Some genres are easier than others. RPGs naturally lend themselves to it but MMOs can easily have player driven narratives that really do create agency (and make for great reads) However, involving real humans has the nasty side effect of not-everyone-can-have-fun-in-real-stories. Other games have shown that with deep enough mechanical systems (simulations and game mechanics) compelling narratives can form spontaneously and these naturally have player agency, since those mechanics are core to the gameplay. But again, this is rare enough that one wouldn’t call these story-driven games.

Outer wilds is a story driven game. I’m not going to go much further without giving the strongest spoiler warning for any media I’ve ever given. In fact, I shall protect it behind this impenetrable wall that only people who have played the game are able to click.

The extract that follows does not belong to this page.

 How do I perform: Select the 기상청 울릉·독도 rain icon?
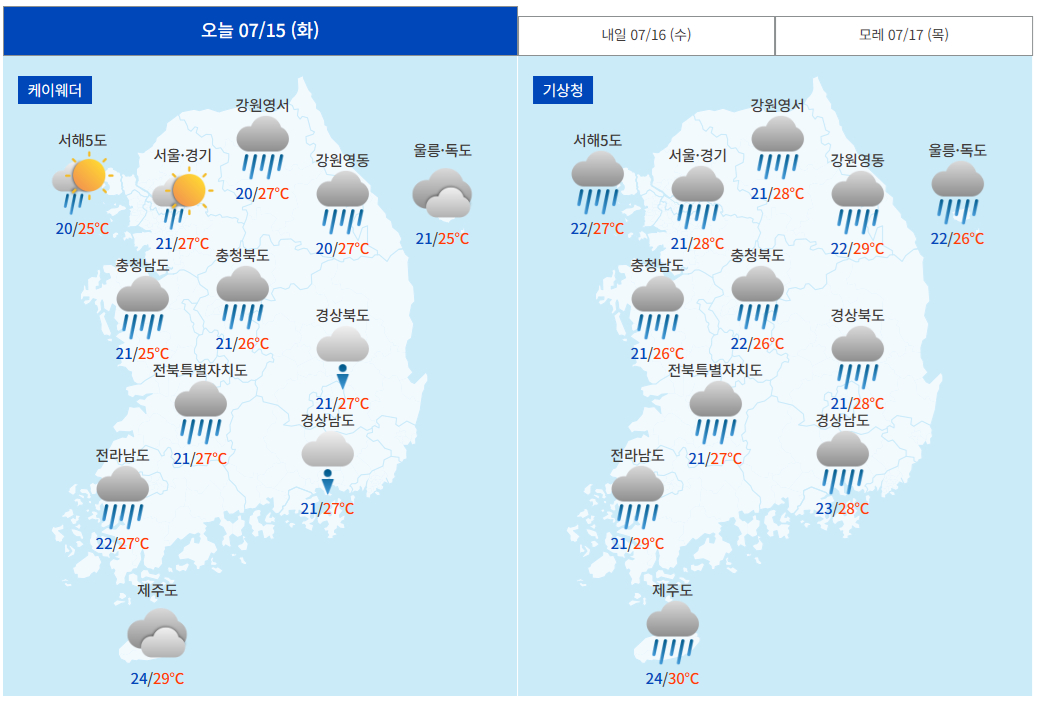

Unclickable to non players DO NOT CLICK IT WONT WORK !1!!1

One of the things I say when people try Outer Wilds is “You can technically finish this game in 20 minutes”. This isnt some speedrun number, those are faster.

Instead it’s to try and show “hey, you’ve got everything you need to finish the game right here in 20 minutes and the only question is how”. And that’s the game, find out how. This is why Outer Wilds fans are so tight-lipped about it, exploration and discovery is the heart and soul of the game.

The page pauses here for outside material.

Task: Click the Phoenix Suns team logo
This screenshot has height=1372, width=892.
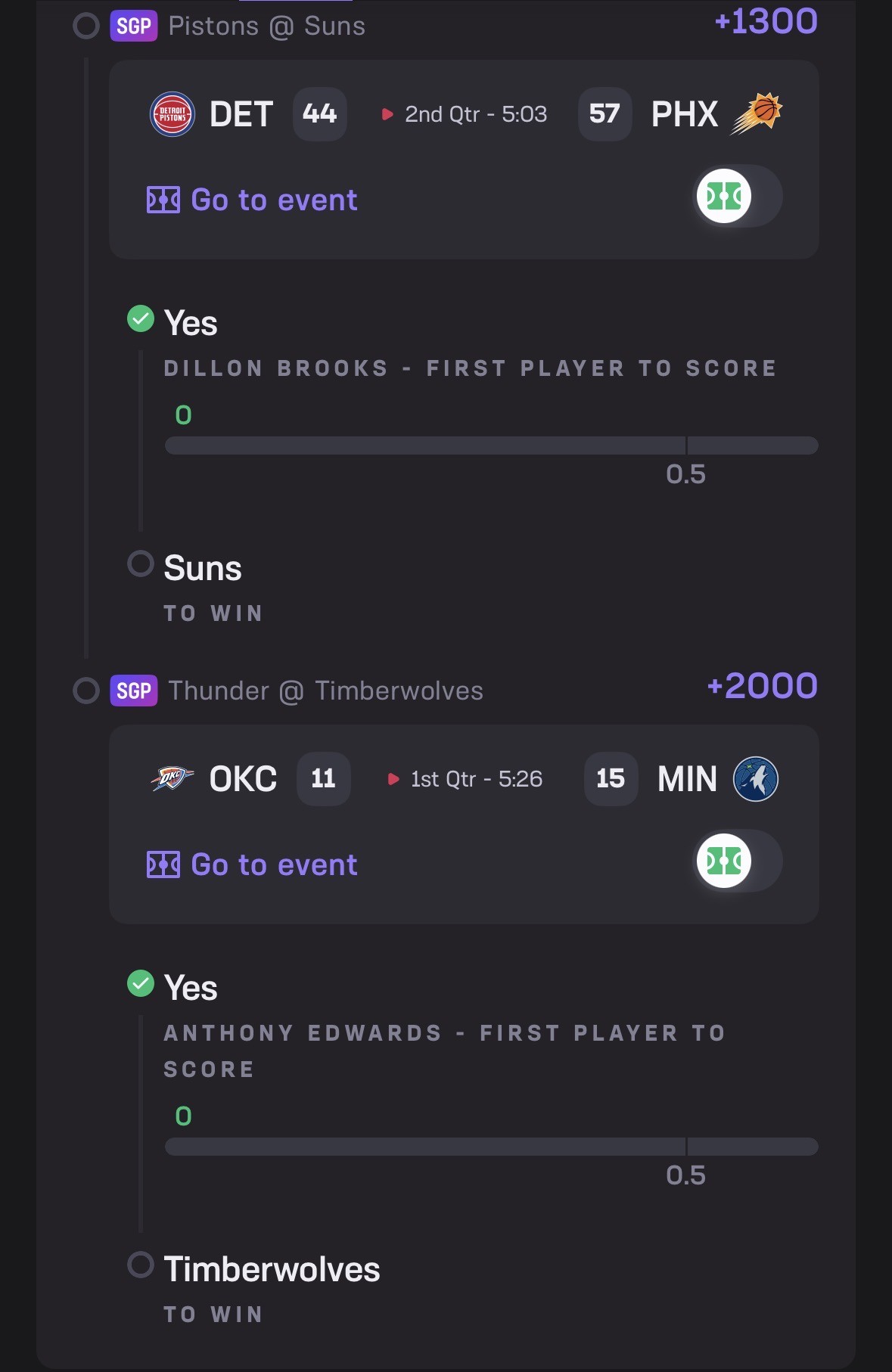Action: pyautogui.click(x=756, y=113)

Ok, sure, how’s this different from some other detective-point-and-click-whatever where I can choose what order to look at clues in? Even in the most well designed such games, something usually needs to be taken, solved, or otherwise “progressed” before something else can be done, to lock down the progression under some sort of control. Otherwise, it’s quite a challenge to hide things in plain sight. Too obvious and its a bit of a spoiler. Too hard and no one notices it. So, usually it’s limited to an easter egg or forshadowing or a callback. Imagine needing to get that balance right for an entire game. In that respect, Outer Wilds isn’t actually perfect. There are those who will find it frustrating but for the purposes of being hyperbolic I’m going to ignore that.

So you set out on your adventure and you’re met with text. Wow. Lore. Don’t need that! Except, it’s this text that intends to guide you and so your first act, as a finally free agent in a video game, is to try and unlearn what you know about video games. You can try and ignore it, sure, but good luck bouncing around the solar system hoping to stumble on things. That’ll only work for half the game Bucko (Bucko is me, I’m Bucko).

The ability of outer wilds to make it feel special when you find a clue is where it really shines. The solar system feels dense with so much to see and yet what you found still fits into this grand puzzle. It’s also often not just the place you chose to visit but the time you happened to visit. It ends up feeling like a microcosm of reality, where you are at the right place at the right time. Coincidental enough that it feels special but not so rare that it feels frustrating. You are driven only by your curiosity as a player, and it just so happens that the player character is exactly the same. There’s no maiden we are told we feel sorry for or world we don’t live in that is in jeopardy. The player character is out to listen to some space-tunes in their space-ship and you, just like them, take part in a universe defining story that nothing but your curiosity got you into. You’re one and the same and it’s perfect.

I don’t like it when games tell me what to do. Outer Wilds didn’t tell me to do anything and I love it for that. If you haven’t played it yet, now really is the time.